Çiftçi Mehmet ne yapsın?
Sözcü Gazetesi Yazarı Deniz Zeyrek'in bugünkü (12.10.2022)''Çiftçi Mehmet ne yapsın?'' başlıklı yazısı.
Daha önce de kendisinden söz etmiştim. Benim Yozgat Akdağmadeni’nde bir çiftçi kardeşim var. Adı Mehmet.
Biliyorsunuz, İç Anadolu’da Ekim ayı gerçekten de ekim ayı oluyor. Çiftçiler, ekim maliyetleriyle önce Ekim ayında karşılaşıyor. Mehmet bazı faturalarını göndermiş.
Elektrik faturası yüzde 50 artmış.
Geçen sene DAP gübresinin tonu 3400 TL’den 5500 TL’ye çıktı diye isyan etmişti Mehmet. Bu yıl ne kadar olmuş biliyor musunuz? Tam 19000 (on dokuz bin) TL.

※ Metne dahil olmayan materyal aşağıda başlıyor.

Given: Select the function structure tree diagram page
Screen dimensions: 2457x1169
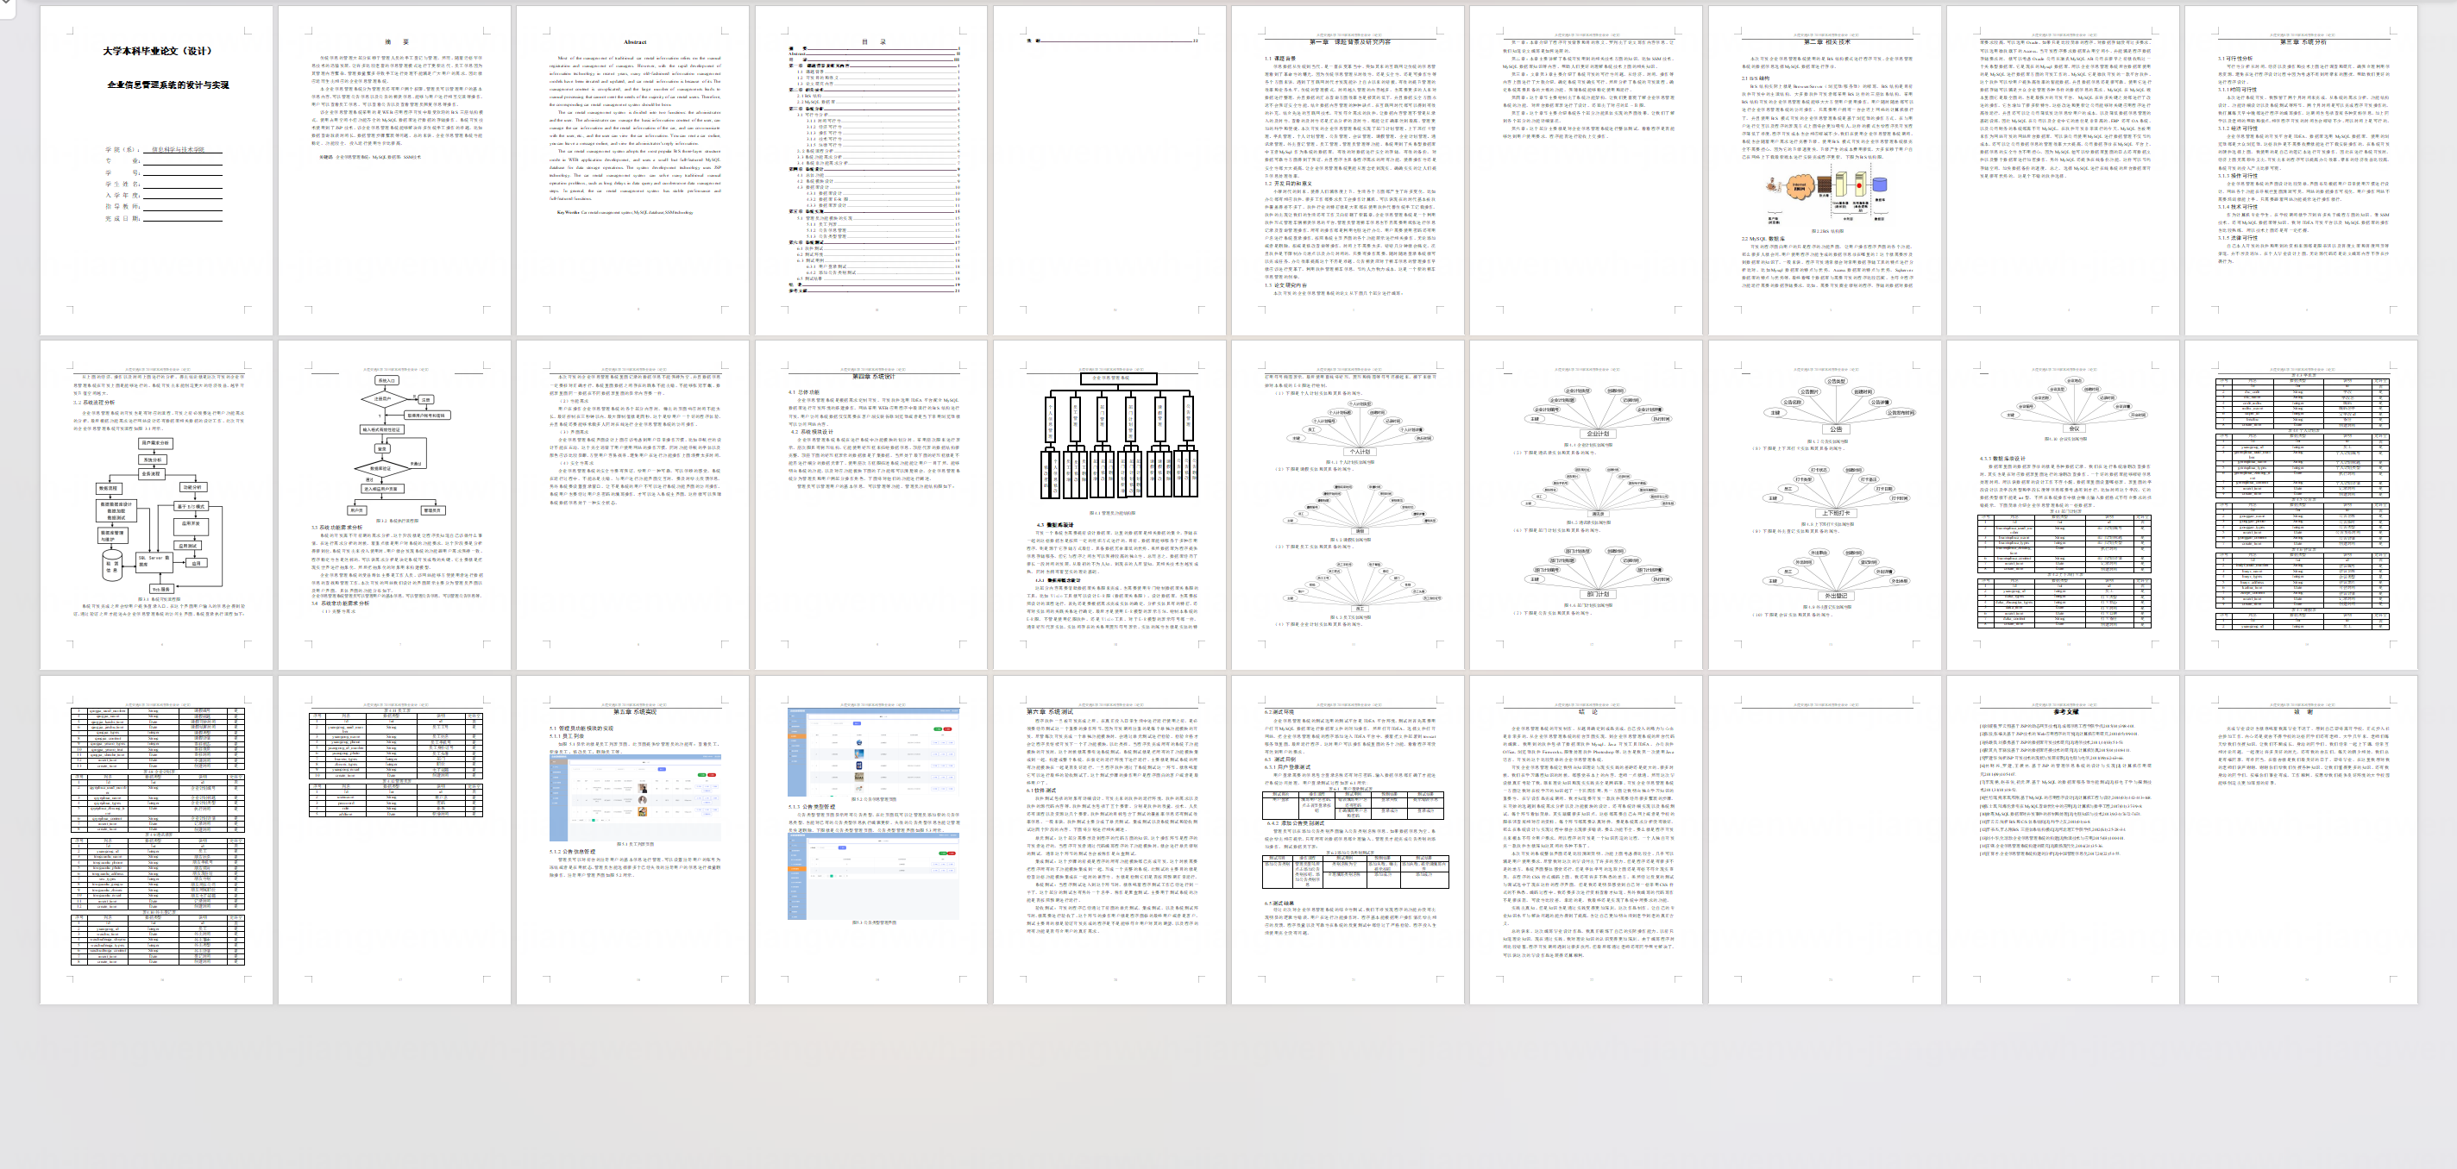Looking at the screenshot, I should click(x=1109, y=505).
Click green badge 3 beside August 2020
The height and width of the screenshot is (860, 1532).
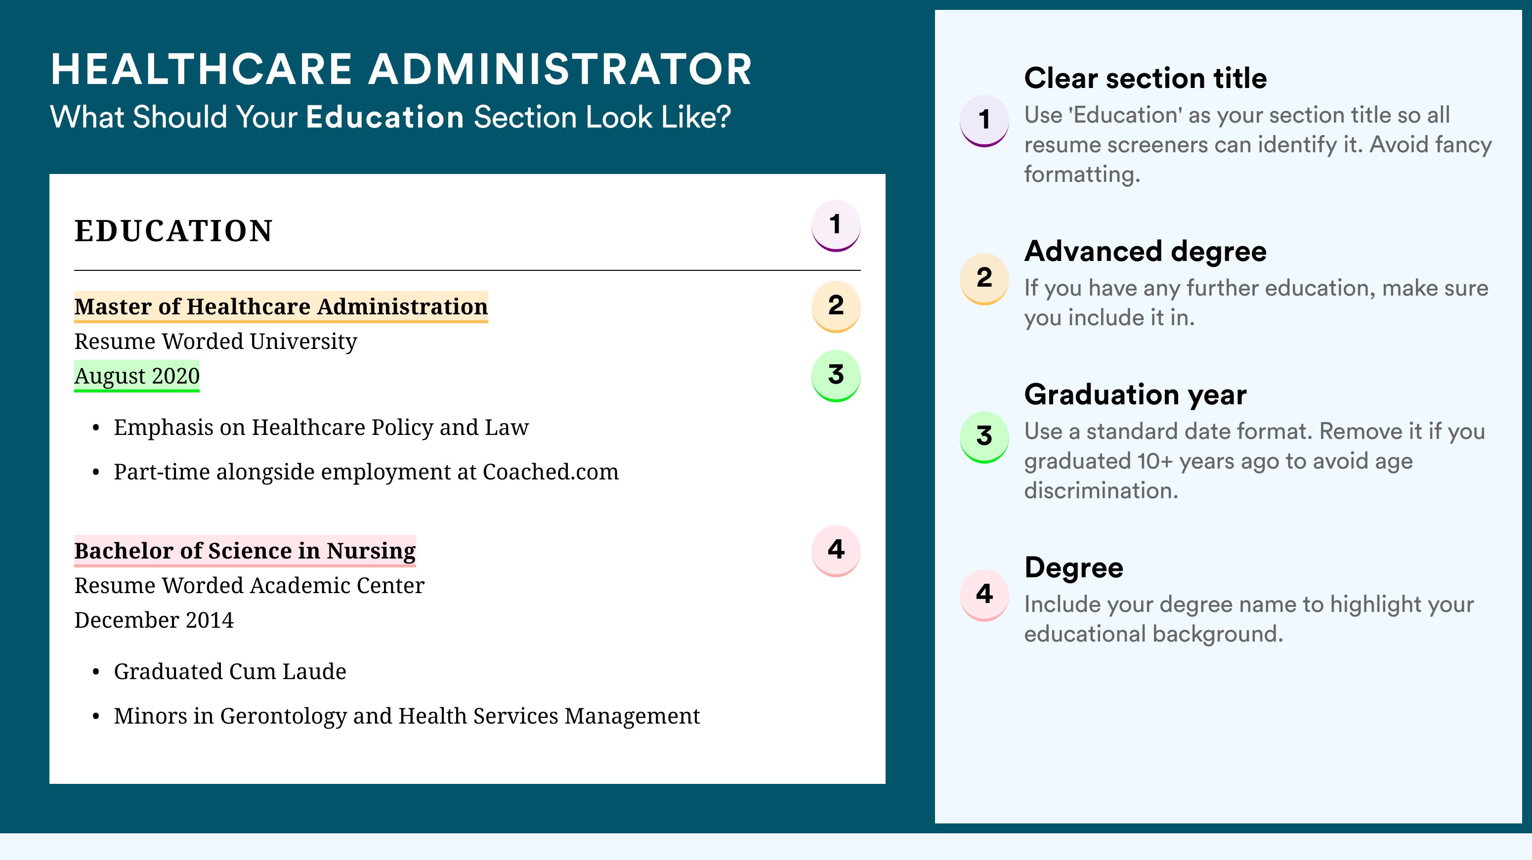[x=836, y=376]

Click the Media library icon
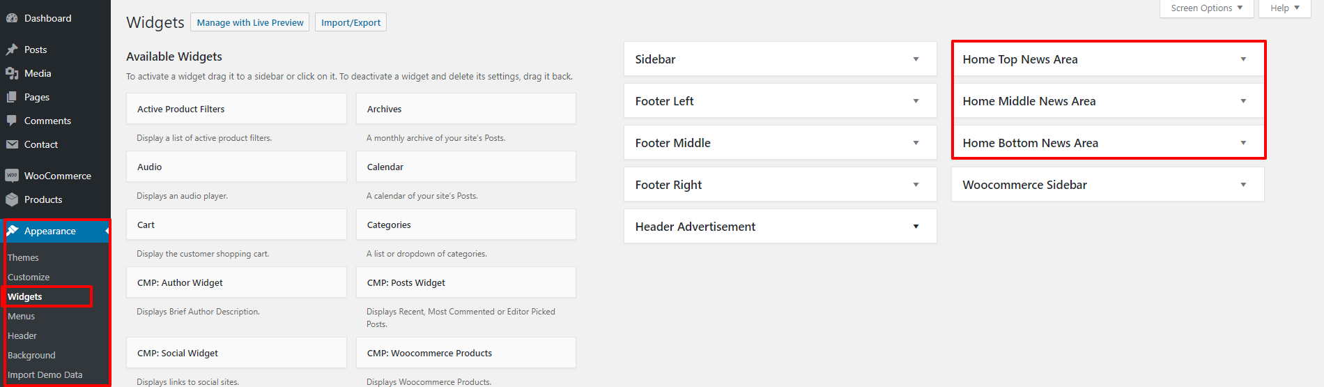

Geçen yılın ekim dönemine göre neredeyse 6 kat artmış.
Bunlara bir de tohum, mazot, ilaç faturalarını ekleyin.
Mehmet haliyle, “Gelir sabit ama giderler hep artıyor. 500 dönüm arazinin ekim maliyeti 350 bin lira. Ürün çıkmadan borçlanıyoruz. Ürün çıkıp çıkmayacağı ise belirsiz” diyor.
Ne diyeyim Mehmet, Allah yardımcınız olsun.
İktidar unutmuş sizi, belki muhalefet farkınıza varır!
(Ha bu arada gelin Ankara'dan içme suyu götürün. Sizin sulama suyunuzdan daha ucuza gelebilir!)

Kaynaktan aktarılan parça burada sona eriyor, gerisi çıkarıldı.